(Via Zerohedge)
After nearly a year of testing – plus a few highly publicized practice runs involving reporters from a handful of influential tech media outlets like the New York Times – Amazon will open its small-format Seattle test store, dubbed “Amazon Go” on Monday.
The store will feature cashier-free checkouts, allowing customers who install the “Amazon Go” app to simply pick up an item and walk out with it. The launch was supposed to happen earlier, but was delayed due to bugs, we pointed out late last year.
Details of the shopping experience provided to the mainstream media sound like something wholly different than what consumers are used to…
The Seattle store, known as Amazon Go, relies on cameras and sensors to track what shoppers remove from the shelves, and what they put back.
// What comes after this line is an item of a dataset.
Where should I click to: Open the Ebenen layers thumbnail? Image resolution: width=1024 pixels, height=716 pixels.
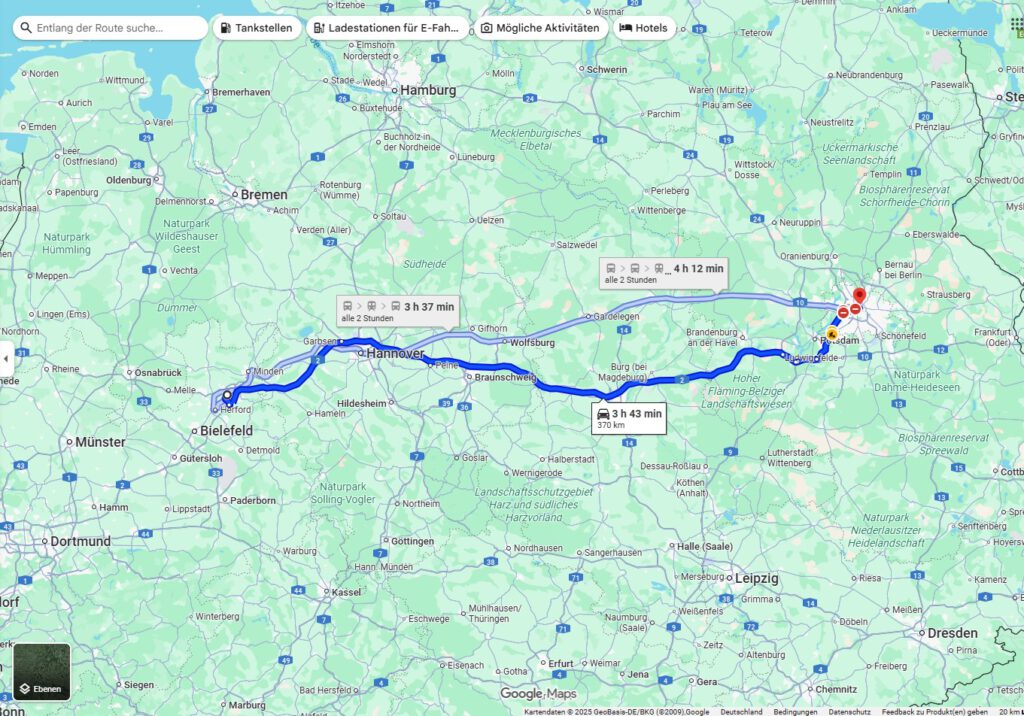click(42, 672)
Cash registers and checkout lines become superfluous – customers are billed after leaving the store using credit cards on file.
For grocers, the store’s opening heralds another potential disruption at the hands of the world’s largest online retailer, which bought high-end supermarket chain Whole Foods Market last year for $13.7 billion. Long lines can deter shoppers, so a company that figures out how to eradicate wait times will have an advantage.
Amazon did not discuss if or when it will add more Go locations, and reiterated it has no plans to add the technology to the larger and more complex Whole Foods stores.
The opening date, Jan. 22, could very well be remembered as a milestone in the history of consumerism, as Reuters pointed out. While many assumed Amazon would quickly adapt the Amazon Go format for use at its Whole Foods stores, the company says it presently has no plans to integrate the technology with WFM.